▸ **Set problem 1**:
Answer these questions about the stock option agreement:
(a) On what date does the agreement take effect?
(b) Which body administers the 2022 Stock Incentive Plan?
(c) In which state is the Company incorporated?
****
EX-99.1 2 mcvt_ex991.htm NON-QUALIFIED STOCK OPTION AGREEMENT mcvt_ex991.htm

 

EXHIBIT 99.1

 

NON-QUALIFIED STOCK OPTION AGREEMENT

 

THIS NON-QUALIFIED STOCK OPTION AGREEMENT (the “Agreement”) is entered into effective as of November 23, 2022 (the “Grant Date”), between Mill City Ventures III, Ltd., a Minnesota corporation (the “Company”) and Joseph A. Geraci, II (the “Optionee”).

 

The Board of Directors of the Company has adopted a stock-based incentive plan denominated the 2022 Stock Incentive Plan (the “Plan”) that is administered by the Board’s Compensation Committee (the “Committee”). The Committee has determined to grant to the Optionee the right to purchase shares of the Company’s common stock pursuant to this Agreement, subject, however, to the approval of the Plan by the shareholders of the Company.
****
▸ **Set problem 2**: Can you reproduce the records exactly, everything from the first line of the records down to the line containing "Action: click(x=89, y=425)", with both of those lines included?

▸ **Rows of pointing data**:
****
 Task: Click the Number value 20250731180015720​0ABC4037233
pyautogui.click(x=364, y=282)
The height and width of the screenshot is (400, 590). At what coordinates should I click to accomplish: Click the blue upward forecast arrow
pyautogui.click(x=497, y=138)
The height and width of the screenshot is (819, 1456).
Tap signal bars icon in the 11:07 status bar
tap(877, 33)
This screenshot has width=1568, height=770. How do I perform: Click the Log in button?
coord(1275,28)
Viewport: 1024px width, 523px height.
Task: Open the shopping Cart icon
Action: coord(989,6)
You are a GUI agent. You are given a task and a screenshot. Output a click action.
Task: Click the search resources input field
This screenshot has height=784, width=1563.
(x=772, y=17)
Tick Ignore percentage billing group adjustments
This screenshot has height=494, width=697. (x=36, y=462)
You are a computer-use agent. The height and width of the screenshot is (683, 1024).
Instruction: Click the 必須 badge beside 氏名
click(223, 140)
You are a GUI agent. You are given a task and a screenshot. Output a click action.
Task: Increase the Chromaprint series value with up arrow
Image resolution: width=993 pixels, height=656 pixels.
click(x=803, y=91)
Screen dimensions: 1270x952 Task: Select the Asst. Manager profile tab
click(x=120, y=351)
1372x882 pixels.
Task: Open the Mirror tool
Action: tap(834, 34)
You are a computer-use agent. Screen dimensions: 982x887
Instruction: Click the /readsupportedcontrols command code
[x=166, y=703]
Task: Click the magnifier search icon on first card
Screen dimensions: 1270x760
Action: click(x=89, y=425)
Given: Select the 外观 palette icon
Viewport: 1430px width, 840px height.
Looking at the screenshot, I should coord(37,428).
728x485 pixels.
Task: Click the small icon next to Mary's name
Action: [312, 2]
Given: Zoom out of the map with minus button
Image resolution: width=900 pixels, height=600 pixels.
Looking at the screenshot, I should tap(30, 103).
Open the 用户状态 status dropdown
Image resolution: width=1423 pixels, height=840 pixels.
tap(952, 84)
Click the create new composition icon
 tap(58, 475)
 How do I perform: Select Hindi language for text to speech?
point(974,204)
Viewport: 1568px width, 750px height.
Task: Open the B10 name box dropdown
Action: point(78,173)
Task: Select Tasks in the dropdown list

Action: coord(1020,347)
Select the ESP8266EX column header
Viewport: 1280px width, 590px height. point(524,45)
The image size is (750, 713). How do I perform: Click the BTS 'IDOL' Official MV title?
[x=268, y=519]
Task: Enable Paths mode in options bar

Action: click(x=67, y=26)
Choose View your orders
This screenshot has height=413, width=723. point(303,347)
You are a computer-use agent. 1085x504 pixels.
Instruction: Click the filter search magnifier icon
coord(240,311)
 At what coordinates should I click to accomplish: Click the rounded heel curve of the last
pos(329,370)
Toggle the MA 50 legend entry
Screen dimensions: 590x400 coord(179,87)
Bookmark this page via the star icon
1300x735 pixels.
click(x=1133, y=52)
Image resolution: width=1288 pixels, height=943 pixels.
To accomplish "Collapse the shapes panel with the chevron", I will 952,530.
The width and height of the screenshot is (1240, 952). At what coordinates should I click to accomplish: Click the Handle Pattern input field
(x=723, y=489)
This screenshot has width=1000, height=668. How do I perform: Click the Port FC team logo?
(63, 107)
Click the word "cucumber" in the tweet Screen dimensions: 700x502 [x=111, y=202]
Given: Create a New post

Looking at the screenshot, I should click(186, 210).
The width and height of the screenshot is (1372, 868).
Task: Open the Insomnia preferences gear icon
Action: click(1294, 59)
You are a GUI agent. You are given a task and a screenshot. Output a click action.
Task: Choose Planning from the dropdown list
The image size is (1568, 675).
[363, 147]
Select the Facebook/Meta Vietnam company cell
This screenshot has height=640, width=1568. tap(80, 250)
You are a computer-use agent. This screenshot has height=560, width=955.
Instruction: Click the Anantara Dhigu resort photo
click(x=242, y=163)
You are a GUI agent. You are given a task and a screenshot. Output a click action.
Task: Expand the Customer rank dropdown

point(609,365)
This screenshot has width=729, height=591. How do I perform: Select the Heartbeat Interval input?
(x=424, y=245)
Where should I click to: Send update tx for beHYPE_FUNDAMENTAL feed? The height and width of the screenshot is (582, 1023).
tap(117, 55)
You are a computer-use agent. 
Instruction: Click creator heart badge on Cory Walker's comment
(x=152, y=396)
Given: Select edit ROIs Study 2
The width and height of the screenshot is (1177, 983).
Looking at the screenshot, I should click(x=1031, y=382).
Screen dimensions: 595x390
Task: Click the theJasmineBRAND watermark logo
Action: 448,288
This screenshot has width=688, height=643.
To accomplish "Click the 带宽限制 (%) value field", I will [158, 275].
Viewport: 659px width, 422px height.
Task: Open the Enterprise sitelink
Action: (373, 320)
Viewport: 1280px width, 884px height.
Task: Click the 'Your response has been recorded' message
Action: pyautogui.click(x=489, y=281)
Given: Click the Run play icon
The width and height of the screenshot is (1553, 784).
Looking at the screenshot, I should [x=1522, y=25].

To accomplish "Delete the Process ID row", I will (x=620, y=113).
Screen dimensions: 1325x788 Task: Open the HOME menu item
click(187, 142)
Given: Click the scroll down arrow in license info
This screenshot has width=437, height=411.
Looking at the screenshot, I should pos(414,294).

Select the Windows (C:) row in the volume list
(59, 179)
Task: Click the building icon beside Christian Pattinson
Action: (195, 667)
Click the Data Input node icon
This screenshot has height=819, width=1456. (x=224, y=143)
****
▸ **Task output 1**:
(a) November 23, 2022
(b) The Compensation Committee of the Board of Directors
(c) Minnesota

▸ **Task output 2**:
 Task: Click the Number value 20250731180015720​0ABC4037233
pyautogui.click(x=364, y=282)
The height and width of the screenshot is (400, 590). At what coordinates should I click to accomplish: Click the blue upward forecast arrow
pyautogui.click(x=497, y=138)
The height and width of the screenshot is (819, 1456).
Tap signal bars icon in the 11:07 status bar
tap(877, 33)
This screenshot has width=1568, height=770. How do I perform: Click the Log in button?
coord(1275,28)
Viewport: 1024px width, 523px height.
Task: Open the shopping Cart icon
Action: coord(989,6)
You are a GUI agent. You are given a task and a screenshot. Output a click action.
Task: Click the search resources input field
This screenshot has height=784, width=1563.
(x=772, y=17)
Tick Ignore percentage billing group adjustments
This screenshot has height=494, width=697. (x=36, y=462)
You are a computer-use agent. The height and width of the screenshot is (683, 1024).
Instruction: Click the 必須 badge beside 氏名
click(223, 140)
You are a GUI agent. You are given a task and a screenshot. Output a click action.
Task: Increase the Chromaprint series value with up arrow
Image resolution: width=993 pixels, height=656 pixels.
click(x=803, y=91)
Screen dimensions: 1270x952 Task: Select the Asst. Manager profile tab
click(x=120, y=351)
1372x882 pixels.
Task: Open the Mirror tool
Action: tap(834, 34)
You are a computer-use agent. Screen dimensions: 982x887
Instruction: Click the /readsupportedcontrols command code
[x=166, y=703]
Task: Click the magnifier search icon on first card
Screen dimensions: 1270x760
Action: click(x=89, y=425)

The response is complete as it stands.